Furthermore, in the present invention, the paste can be mixed with dental minocycline hydrochloride ointment, and then implanted into the bone defect cavity. In this way, through the combined application of clinically used dental antibacterial drug preparations, such as compounding with minocycline, antibacterial drug loading can be realized. After implantation in the body, the material will gradually degrade, and the anti-infection and bone regeneration-inducing effects can be continuously and slowly released. Minocycline can effectively avoid local infection, reduce the interference of the bacterial environment on the bone regeneration process, and improve the effect and success rate of guided bone regeneration to repair bone defects.

The above-mentioned embodiments of the present invention are only examples for clearly illustrating the present invention, rather than limiting the implementation of the present invention. For those of ordinary skill in the art, other changes or changes in different forms can be made on the basis of the above description. All the implementation manners cannot be exhaustively listed here. All obvious changes or variations derived from the technical solutions of the present invention are still within the protection scope of the present invention.

Claims (8)

1. A method for preparing a porous bone guiding/inducing self-curing calcium phosphate composite material, which is characterized by comprising the following steps:

1) Crushing medical gelatin sponge or collagen sponge to obtain sponge particles with the particle size of 0.1-2 mm;

2) Uniformly mixing the sponge particles with the powder of the self-curing calcium phosphate to form a mixture;

3) Adding the liquid agent of self-curing calcium phosphate into the mixture, and uniformly mixing to form paste;

4) And curing the paste to obtain the porous bone guiding/induced bone self-curing calcium phosphate composite material.

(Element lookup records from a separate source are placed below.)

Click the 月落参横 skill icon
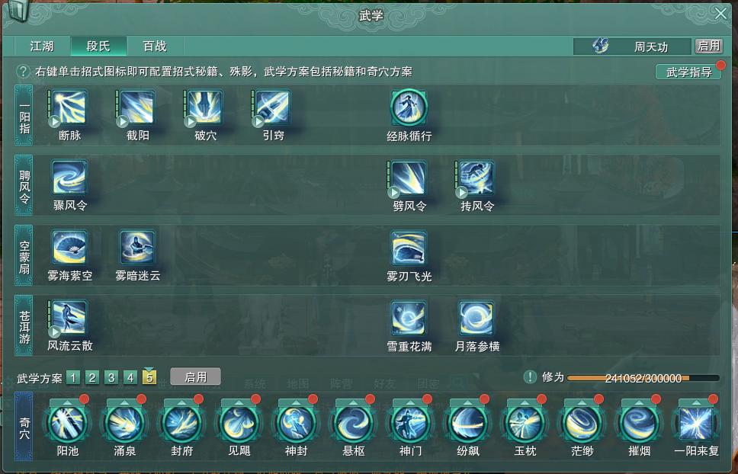This screenshot has width=738, height=474. pos(476,319)
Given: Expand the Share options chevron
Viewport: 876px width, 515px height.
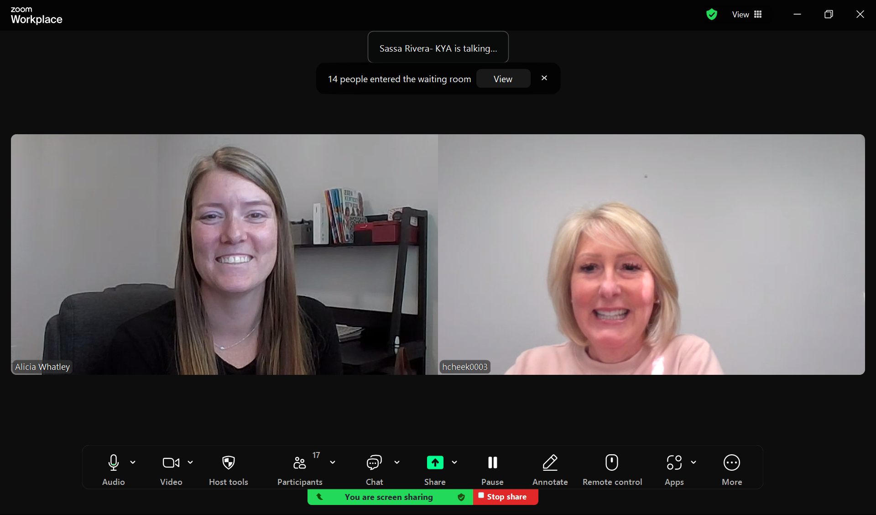Looking at the screenshot, I should click(454, 462).
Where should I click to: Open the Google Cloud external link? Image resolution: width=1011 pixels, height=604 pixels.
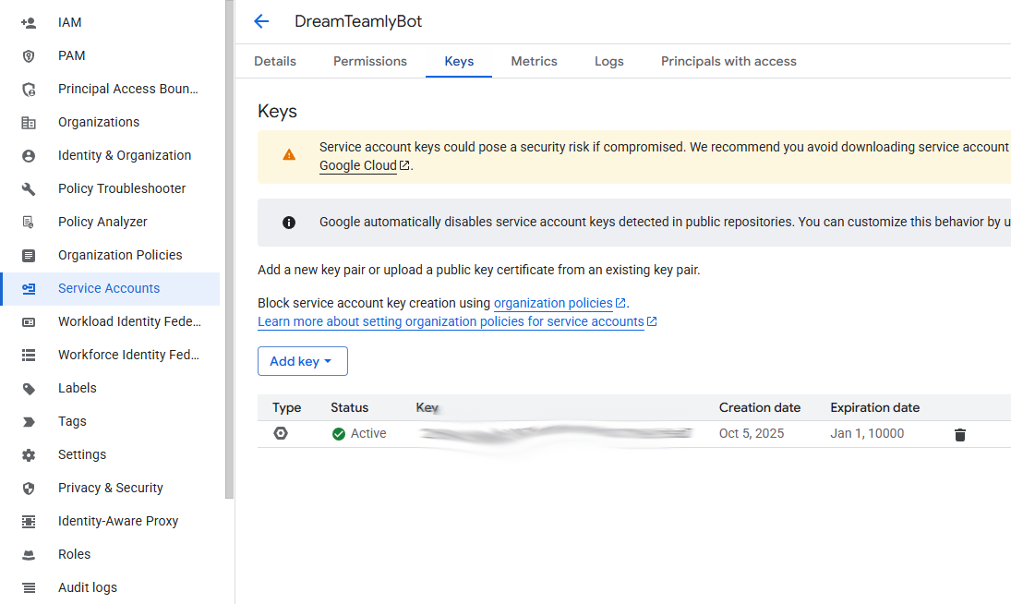click(358, 166)
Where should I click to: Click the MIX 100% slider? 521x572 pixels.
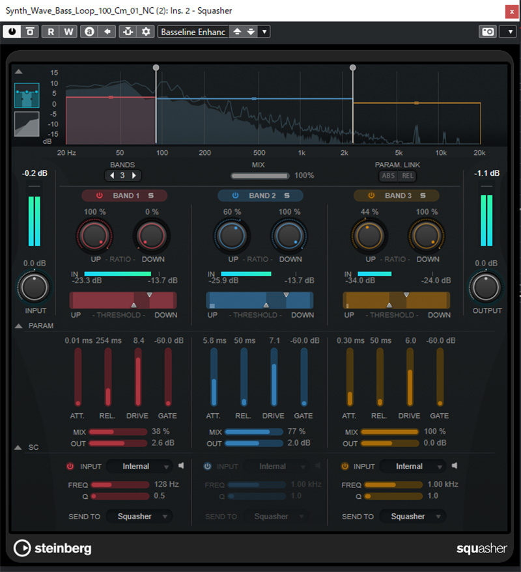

2. The method for preparing a porous bone guiding/inducing self-curing calcium phosphate composite material according to claim 1, wherein in the step 2), the mass ratio of the volume of the sponge particles to the powder of the self-curing calcium phosphate is in the range of 1-2cm at the time of mixing ³ /g。

3. The method of preparing a porous bone guiding/inducing self-setting calcium phosphate composite according to claim 2, wherein in the step 3), the ratio of the volume of the liquid of self-setting calcium phosphate to the mass of the powder of self-setting calcium phosphate in the mixture is in the range of 0.3-0.5ml/g.

4. The method for preparing a porous bone conduction/induction self-curing calcium phosphate composite material according to claim 3, wherein the medical gelatin sponge or collagen sponge powder is a clinically conventional hemostatic gelatin sponge or collagen sponge.

5. The method for preparing a porous bone conduction/induction self-curing calcium phosphate composite material according to claim 4, wherein the powder of self-curing calcium phosphate is medical self-curing calcium phosphate artificial bone.

6. The method for preparing a porous bone guiding/inducing self-curing calcium phosphate composite according to claim 5, wherein in the step 1), a wall breaking machine or a tissue refiner is used to break up the medical gelatin sponge or the collagen sponge.

7. The method of preparing a porous bone conduction/induction self-curing calcium phosphate composite material according to claim 6, wherein the liquid agent of self-curing calcium phosphate is water or a solution containing calcium or phosphate.

8. A porous osteoconductive/inductive self-curing calcium phosphate composite material, characterized in that it is prepared by the method according to any one of claims 1-7.